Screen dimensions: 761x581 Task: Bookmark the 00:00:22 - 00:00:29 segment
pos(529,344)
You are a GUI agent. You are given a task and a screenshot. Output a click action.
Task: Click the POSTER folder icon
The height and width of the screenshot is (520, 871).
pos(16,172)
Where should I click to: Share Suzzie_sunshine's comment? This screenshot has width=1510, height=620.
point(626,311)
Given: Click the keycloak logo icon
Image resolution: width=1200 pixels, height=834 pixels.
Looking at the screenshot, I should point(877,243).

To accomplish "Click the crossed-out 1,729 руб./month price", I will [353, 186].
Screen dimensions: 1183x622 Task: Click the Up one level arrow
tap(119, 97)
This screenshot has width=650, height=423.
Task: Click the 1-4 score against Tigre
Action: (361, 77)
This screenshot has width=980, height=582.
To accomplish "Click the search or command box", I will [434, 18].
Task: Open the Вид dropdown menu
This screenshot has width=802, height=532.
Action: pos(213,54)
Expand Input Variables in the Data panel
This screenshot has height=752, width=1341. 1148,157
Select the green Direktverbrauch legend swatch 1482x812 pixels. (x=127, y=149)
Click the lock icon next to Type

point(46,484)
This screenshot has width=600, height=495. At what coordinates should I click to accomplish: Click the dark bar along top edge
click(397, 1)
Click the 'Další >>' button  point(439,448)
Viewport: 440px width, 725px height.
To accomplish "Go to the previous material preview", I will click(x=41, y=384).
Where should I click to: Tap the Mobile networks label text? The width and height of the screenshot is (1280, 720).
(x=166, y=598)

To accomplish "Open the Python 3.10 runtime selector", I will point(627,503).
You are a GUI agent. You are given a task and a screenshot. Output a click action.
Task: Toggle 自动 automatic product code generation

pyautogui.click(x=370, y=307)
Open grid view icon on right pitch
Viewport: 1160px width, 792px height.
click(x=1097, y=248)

###

- About this exercise:
For this task, copy exactly the line with "Click the 'Další" and the lines that come after it, stopping at the end of the material above.

- Task answer:
Click the 'Další >>' button  point(439,448)
Viewport: 440px width, 725px height.
To accomplish "Go to the previous material preview", I will click(x=41, y=384).
Where should I click to: Tap the Mobile networks label text? The width and height of the screenshot is (1280, 720).
(x=166, y=598)

To accomplish "Open the Python 3.10 runtime selector", I will point(627,503).
You are a GUI agent. You are given a task and a screenshot. Output a click action.
Task: Toggle 自动 automatic product code generation

pyautogui.click(x=370, y=307)
Open grid view icon on right pitch
Viewport: 1160px width, 792px height.
click(x=1097, y=248)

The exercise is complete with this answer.